-- Information provided --
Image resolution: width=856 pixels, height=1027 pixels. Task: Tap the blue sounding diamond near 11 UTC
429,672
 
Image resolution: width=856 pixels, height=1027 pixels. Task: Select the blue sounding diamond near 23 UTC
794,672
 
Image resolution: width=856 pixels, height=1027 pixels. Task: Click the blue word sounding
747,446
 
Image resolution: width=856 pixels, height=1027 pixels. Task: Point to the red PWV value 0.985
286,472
* * *
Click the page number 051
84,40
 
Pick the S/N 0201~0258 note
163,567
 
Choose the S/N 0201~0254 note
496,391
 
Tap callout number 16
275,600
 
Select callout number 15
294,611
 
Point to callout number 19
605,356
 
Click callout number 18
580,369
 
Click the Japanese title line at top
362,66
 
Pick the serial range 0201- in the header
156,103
...
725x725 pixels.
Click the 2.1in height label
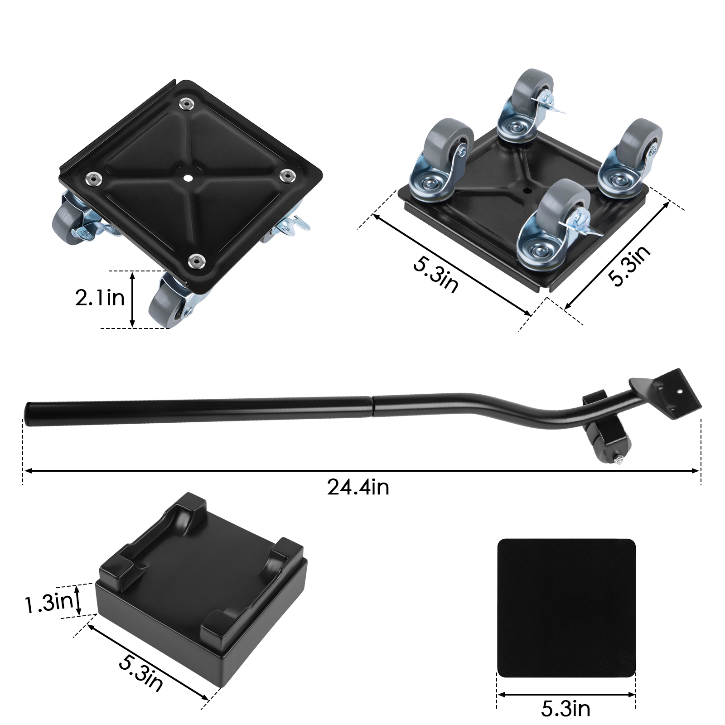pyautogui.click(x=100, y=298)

-- Direction --
Please list every line from the listing above that contains the word "blue".

-- Expected output --
Image resolution: width=856 pixels, height=1027 pixels. Task: Tap the blue sounding diamond near 11 UTC
Image resolution: width=856 pixels, height=1027 pixels. Task: Select the blue sounding diamond near 23 UTC
Image resolution: width=856 pixels, height=1027 pixels. Task: Click the blue word sounding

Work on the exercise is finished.